» **Task directions**: Repeat the material below exactly, line for line.
━━━━━━━━
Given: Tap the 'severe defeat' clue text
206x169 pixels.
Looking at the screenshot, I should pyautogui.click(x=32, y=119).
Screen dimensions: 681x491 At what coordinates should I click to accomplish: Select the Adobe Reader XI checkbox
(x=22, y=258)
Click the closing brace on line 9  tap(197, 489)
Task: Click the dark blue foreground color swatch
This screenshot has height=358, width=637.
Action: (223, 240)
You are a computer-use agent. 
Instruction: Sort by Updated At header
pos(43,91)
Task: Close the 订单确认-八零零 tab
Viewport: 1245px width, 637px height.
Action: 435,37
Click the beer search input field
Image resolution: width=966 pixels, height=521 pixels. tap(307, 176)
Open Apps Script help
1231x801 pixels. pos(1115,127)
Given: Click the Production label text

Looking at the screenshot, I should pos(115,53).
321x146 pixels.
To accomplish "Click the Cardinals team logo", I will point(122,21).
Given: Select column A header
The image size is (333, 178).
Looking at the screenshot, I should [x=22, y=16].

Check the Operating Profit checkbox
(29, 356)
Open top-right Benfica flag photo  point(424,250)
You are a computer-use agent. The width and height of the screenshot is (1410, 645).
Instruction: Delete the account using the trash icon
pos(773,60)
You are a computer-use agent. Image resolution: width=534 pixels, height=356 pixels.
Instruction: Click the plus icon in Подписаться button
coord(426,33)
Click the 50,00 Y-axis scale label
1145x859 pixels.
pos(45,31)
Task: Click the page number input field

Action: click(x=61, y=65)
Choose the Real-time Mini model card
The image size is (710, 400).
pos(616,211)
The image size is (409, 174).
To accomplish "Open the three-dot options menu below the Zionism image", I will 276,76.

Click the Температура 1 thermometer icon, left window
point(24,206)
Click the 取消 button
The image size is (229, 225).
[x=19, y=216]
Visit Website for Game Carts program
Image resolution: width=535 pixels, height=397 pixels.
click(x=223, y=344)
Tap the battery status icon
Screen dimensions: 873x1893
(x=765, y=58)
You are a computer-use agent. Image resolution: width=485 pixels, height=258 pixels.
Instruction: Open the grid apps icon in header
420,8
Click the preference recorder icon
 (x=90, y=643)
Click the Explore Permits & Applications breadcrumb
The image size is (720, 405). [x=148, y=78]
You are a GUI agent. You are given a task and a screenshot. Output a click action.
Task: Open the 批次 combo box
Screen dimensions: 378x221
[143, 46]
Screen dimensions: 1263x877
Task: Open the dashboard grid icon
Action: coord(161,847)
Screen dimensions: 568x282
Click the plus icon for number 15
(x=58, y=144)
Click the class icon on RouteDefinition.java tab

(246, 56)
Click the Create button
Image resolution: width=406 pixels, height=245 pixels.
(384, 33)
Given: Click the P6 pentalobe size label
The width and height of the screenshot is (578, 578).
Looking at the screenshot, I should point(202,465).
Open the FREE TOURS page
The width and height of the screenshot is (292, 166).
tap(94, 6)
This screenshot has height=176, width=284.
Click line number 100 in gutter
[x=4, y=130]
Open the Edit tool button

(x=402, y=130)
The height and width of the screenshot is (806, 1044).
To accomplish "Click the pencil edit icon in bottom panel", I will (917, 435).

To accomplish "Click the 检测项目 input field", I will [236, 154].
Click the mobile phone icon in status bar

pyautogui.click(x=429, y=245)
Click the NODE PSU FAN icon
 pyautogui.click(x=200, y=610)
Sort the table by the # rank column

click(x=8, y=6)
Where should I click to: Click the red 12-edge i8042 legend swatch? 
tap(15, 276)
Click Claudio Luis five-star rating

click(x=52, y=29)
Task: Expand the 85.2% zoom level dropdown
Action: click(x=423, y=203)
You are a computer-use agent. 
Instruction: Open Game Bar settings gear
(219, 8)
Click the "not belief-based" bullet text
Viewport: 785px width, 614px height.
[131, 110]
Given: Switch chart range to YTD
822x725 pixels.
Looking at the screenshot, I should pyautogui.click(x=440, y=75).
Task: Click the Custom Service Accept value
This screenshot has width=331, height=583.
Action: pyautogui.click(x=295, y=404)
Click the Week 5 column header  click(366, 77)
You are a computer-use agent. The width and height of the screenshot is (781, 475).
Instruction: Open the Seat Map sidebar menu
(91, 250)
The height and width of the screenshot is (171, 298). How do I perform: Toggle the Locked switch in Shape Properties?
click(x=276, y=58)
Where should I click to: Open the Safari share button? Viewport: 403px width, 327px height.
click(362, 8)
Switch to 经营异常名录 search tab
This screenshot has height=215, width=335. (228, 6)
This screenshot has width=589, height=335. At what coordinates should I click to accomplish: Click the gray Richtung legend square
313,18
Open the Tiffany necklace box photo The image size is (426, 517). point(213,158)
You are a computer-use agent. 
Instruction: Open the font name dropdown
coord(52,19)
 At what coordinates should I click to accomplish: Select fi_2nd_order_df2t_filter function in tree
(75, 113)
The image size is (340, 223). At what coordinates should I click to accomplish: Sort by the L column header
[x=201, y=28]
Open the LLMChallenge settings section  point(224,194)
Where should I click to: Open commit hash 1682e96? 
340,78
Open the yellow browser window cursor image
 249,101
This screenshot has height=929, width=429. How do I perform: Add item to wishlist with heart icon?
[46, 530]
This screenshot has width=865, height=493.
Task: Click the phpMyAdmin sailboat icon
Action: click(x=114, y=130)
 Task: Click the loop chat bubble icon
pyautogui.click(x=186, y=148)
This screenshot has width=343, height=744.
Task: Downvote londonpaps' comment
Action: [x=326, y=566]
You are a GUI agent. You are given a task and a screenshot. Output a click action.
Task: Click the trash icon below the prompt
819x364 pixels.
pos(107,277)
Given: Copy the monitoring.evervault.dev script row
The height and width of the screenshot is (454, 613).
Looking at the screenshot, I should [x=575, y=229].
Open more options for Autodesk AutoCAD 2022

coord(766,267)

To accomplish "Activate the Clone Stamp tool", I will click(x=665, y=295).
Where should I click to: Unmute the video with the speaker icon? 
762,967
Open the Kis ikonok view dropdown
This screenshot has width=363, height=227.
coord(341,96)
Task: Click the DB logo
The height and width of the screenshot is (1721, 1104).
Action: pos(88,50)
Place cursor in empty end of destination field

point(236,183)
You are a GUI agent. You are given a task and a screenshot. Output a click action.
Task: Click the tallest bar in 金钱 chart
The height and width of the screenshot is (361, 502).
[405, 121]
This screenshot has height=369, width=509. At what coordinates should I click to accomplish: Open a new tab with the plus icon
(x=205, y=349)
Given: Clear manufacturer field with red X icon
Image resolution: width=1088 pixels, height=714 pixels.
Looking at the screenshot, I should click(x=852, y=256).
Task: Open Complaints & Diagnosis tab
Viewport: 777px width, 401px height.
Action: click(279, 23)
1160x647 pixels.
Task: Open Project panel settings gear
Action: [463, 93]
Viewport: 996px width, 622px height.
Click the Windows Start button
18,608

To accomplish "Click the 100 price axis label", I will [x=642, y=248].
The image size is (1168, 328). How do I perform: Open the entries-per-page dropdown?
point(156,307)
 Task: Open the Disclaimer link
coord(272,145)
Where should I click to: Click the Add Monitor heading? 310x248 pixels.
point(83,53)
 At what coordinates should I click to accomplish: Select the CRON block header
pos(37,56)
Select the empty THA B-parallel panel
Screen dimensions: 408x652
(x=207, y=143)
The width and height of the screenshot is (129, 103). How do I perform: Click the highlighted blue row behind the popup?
━━━━━━━━
» **Answer box**:
Given: Tap the 'severe defeat' clue text
206x169 pixels.
Looking at the screenshot, I should pyautogui.click(x=32, y=119).
Screen dimensions: 681x491 At what coordinates should I click to accomplish: Select the Adobe Reader XI checkbox
(x=22, y=258)
Click the closing brace on line 9  tap(197, 489)
Task: Click the dark blue foreground color swatch
This screenshot has height=358, width=637.
Action: (223, 240)
You are a computer-use agent. 
Instruction: Sort by Updated At header
pos(43,91)
Task: Close the 订单确认-八零零 tab
Viewport: 1245px width, 637px height.
Action: 435,37
Click the beer search input field
Image resolution: width=966 pixels, height=521 pixels. tap(307, 176)
Open Apps Script help
1231x801 pixels. pos(1115,127)
Given: Click the Production label text

Looking at the screenshot, I should pos(115,53).
321x146 pixels.
To accomplish "Click the Cardinals team logo", I will point(122,21).
Given: Select column A header
The image size is (333, 178).
Looking at the screenshot, I should [x=22, y=16].

Check the Operating Profit checkbox
(29, 356)
Open top-right Benfica flag photo  point(424,250)
You are a computer-use agent. The width and height of the screenshot is (1410, 645).
Instruction: Delete the account using the trash icon
pos(773,60)
You are a computer-use agent. Image resolution: width=534 pixels, height=356 pixels.
Instruction: Click the plus icon in Подписаться button
coord(426,33)
Click the 50,00 Y-axis scale label
1145x859 pixels.
pos(45,31)
Task: Click the page number input field

Action: click(x=61, y=65)
Choose the Real-time Mini model card
The image size is (710, 400).
pos(616,211)
The image size is (409, 174).
To accomplish "Open the three-dot options menu below the Zionism image", I will 276,76.

Click the Температура 1 thermometer icon, left window
point(24,206)
Click the 取消 button
The image size is (229, 225).
[x=19, y=216]
Visit Website for Game Carts program
Image resolution: width=535 pixels, height=397 pixels.
click(x=223, y=344)
Tap the battery status icon
Screen dimensions: 873x1893
(x=765, y=58)
You are a computer-use agent. Image resolution: width=485 pixels, height=258 pixels.
Instruction: Open the grid apps icon in header
420,8
Click the preference recorder icon
 (x=90, y=643)
Click the Explore Permits & Applications breadcrumb
The image size is (720, 405). [x=148, y=78]
You are a GUI agent. You are given a task and a screenshot. Output a click action.
Task: Open the 批次 combo box
Screen dimensions: 378x221
[143, 46]
Screen dimensions: 1263x877
Task: Open the dashboard grid icon
Action: coord(161,847)
Screen dimensions: 568x282
Click the plus icon for number 15
(x=58, y=144)
Click the class icon on RouteDefinition.java tab

(246, 56)
Click the Create button
Image resolution: width=406 pixels, height=245 pixels.
(384, 33)
Given: Click the P6 pentalobe size label
The width and height of the screenshot is (578, 578).
Looking at the screenshot, I should point(202,465).
Open the FREE TOURS page
The width and height of the screenshot is (292, 166).
tap(94, 6)
This screenshot has height=176, width=284.
Click line number 100 in gutter
[x=4, y=130]
Open the Edit tool button

(x=402, y=130)
The height and width of the screenshot is (806, 1044).
To accomplish "Click the pencil edit icon in bottom panel", I will (917, 435).

To accomplish "Click the 检测项目 input field", I will [236, 154].
Click the mobile phone icon in status bar

pyautogui.click(x=429, y=245)
Click the NODE PSU FAN icon
 pyautogui.click(x=200, y=610)
Sort the table by the # rank column

click(x=8, y=6)
Where should I click to: Click the red 12-edge i8042 legend swatch? 
tap(15, 276)
Click Claudio Luis five-star rating

click(x=52, y=29)
Task: Expand the 85.2% zoom level dropdown
Action: click(x=423, y=203)
You are a computer-use agent. 
Instruction: Open Game Bar settings gear
(219, 8)
Click the "not belief-based" bullet text
Viewport: 785px width, 614px height.
[131, 110]
Given: Switch chart range to YTD
822x725 pixels.
Looking at the screenshot, I should pyautogui.click(x=440, y=75).
Task: Click the Custom Service Accept value
This screenshot has width=331, height=583.
Action: pyautogui.click(x=295, y=404)
Click the Week 5 column header  click(366, 77)
You are a computer-use agent. The width and height of the screenshot is (781, 475).
Instruction: Open the Seat Map sidebar menu
(91, 250)
The height and width of the screenshot is (171, 298). How do I perform: Toggle the Locked switch in Shape Properties?
click(x=276, y=58)
Where should I click to: Open the Safari share button? Viewport: 403px width, 327px height.
click(362, 8)
Switch to 经营异常名录 search tab
This screenshot has height=215, width=335. (228, 6)
This screenshot has width=589, height=335. At what coordinates should I click to accomplish: Click the gray Richtung legend square
313,18
Open the Tiffany necklace box photo The image size is (426, 517). point(213,158)
You are a computer-use agent. 
Instruction: Open the font name dropdown
coord(52,19)
 At what coordinates should I click to accomplish: Select fi_2nd_order_df2t_filter function in tree
(75, 113)
The image size is (340, 223). At what coordinates should I click to accomplish: Sort by the L column header
[x=201, y=28]
Open the LLMChallenge settings section  point(224,194)
Where should I click to: Open commit hash 1682e96? 
340,78
Open the yellow browser window cursor image
 249,101
This screenshot has height=929, width=429. How do I perform: Add item to wishlist with heart icon?
[46, 530]
This screenshot has width=865, height=493.
Task: Click the phpMyAdmin sailboat icon
Action: click(x=114, y=130)
 Task: Click the loop chat bubble icon
pyautogui.click(x=186, y=148)
This screenshot has width=343, height=744.
Task: Downvote londonpaps' comment
Action: [x=326, y=566]
You are a GUI agent. You are given a task and a screenshot. Output a click action.
Task: Click the trash icon below the prompt
819x364 pixels.
pos(107,277)
Given: Copy the monitoring.evervault.dev script row
The height and width of the screenshot is (454, 613).
Looking at the screenshot, I should [x=575, y=229].
Open more options for Autodesk AutoCAD 2022

coord(766,267)

To accomplish "Activate the Clone Stamp tool", I will click(x=665, y=295).
Where should I click to: Unmute the video with the speaker icon? 
762,967
Open the Kis ikonok view dropdown
This screenshot has width=363, height=227.
coord(341,96)
Task: Click the DB logo
The height and width of the screenshot is (1721, 1104).
Action: pos(88,50)
Place cursor in empty end of destination field

point(236,183)
You are a GUI agent. You are given a task and a screenshot. Output a click action.
Task: Click the tallest bar in 金钱 chart
The height and width of the screenshot is (361, 502).
[405, 121]
This screenshot has height=369, width=509. At what coordinates should I click to accomplish: Open a new tab with the plus icon
(x=205, y=349)
Given: Clear manufacturer field with red X icon
Image resolution: width=1088 pixels, height=714 pixels.
Looking at the screenshot, I should click(x=852, y=256).
Task: Open Complaints & Diagnosis tab
Viewport: 777px width, 401px height.
Action: click(279, 23)
1160x647 pixels.
Task: Open Project panel settings gear
Action: [463, 93]
Viewport: 996px width, 622px height.
Click the Windows Start button
18,608

To accomplish "Click the 100 price axis label", I will [x=642, y=248].
The image size is (1168, 328). How do I perform: Open the entries-per-page dropdown?
point(156,307)
 Task: Open the Disclaimer link
coord(272,145)
Where should I click to: Click the Add Monitor heading? 310x248 pixels.
point(83,53)
 At what coordinates should I click to accomplish: Select the CRON block header
pos(37,56)
Select the empty THA B-parallel panel
Screen dimensions: 408x652
(x=207, y=143)
The width and height of the screenshot is (129, 103). How do I perform: Click the highlighted blue row behind the popup?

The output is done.